What is required: Rewrite the stretch of the listing from the line containing "The width and" through the line containing "pos(458,264)", swapping "dropdown" for "menu" and changing nothing else. Leave the pictures out of your answer.

Rows:

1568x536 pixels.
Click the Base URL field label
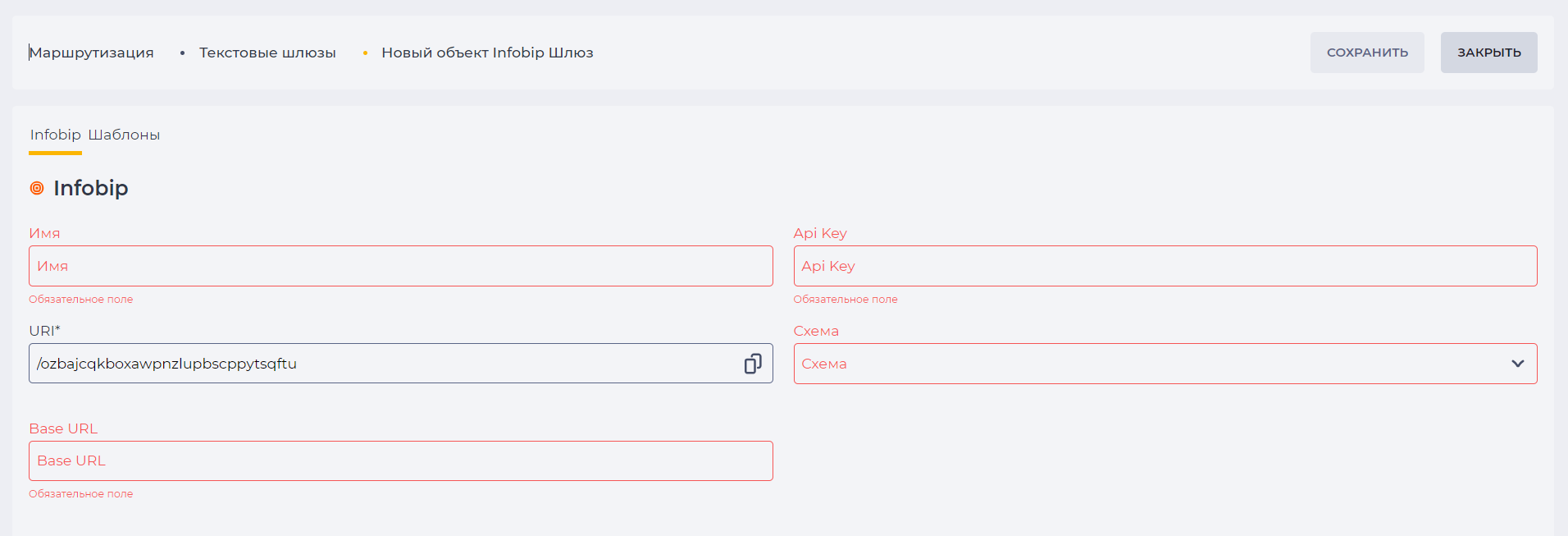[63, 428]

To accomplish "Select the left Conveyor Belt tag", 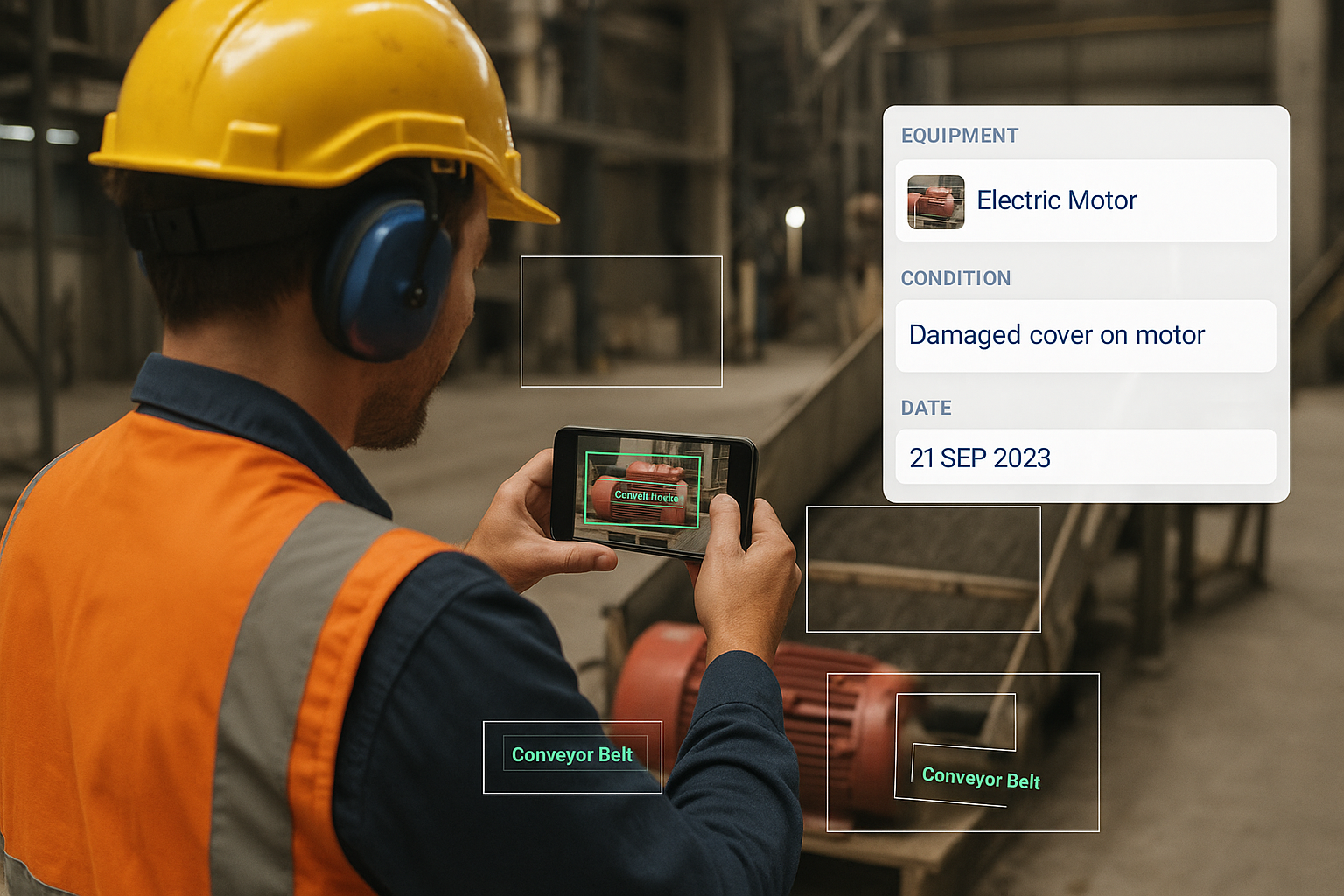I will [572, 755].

--

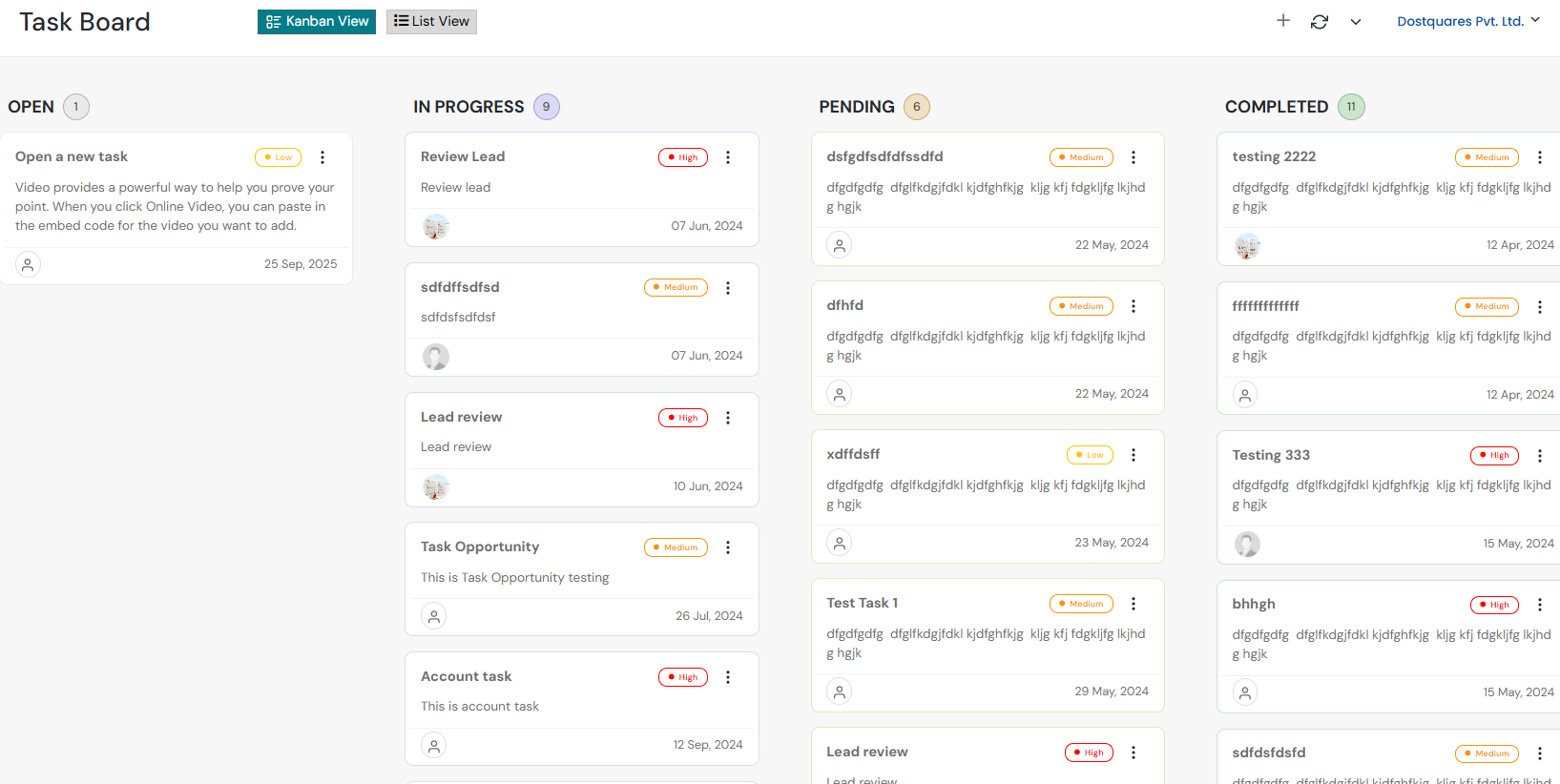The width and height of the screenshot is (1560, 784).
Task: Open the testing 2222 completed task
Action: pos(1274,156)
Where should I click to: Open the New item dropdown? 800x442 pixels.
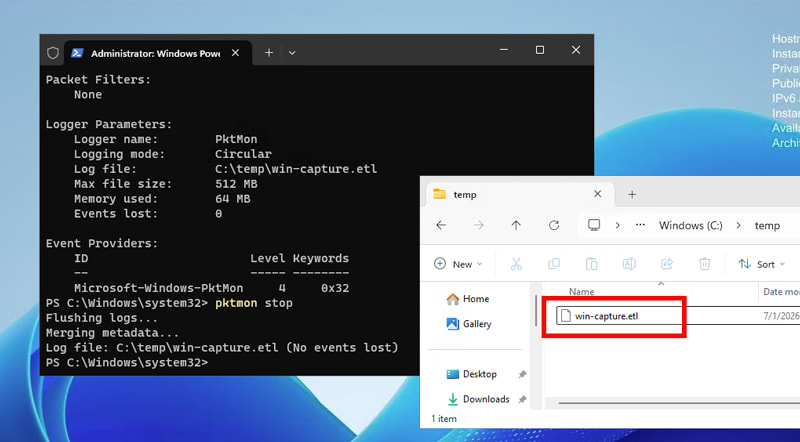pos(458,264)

Solution to this problem:
The width and height of the screenshot is (1560, 784).
Task: Open the testing 2222 completed task
Action: pos(1274,156)
Where should I click to: Open the New item menu? 800x442 pixels.
pos(458,264)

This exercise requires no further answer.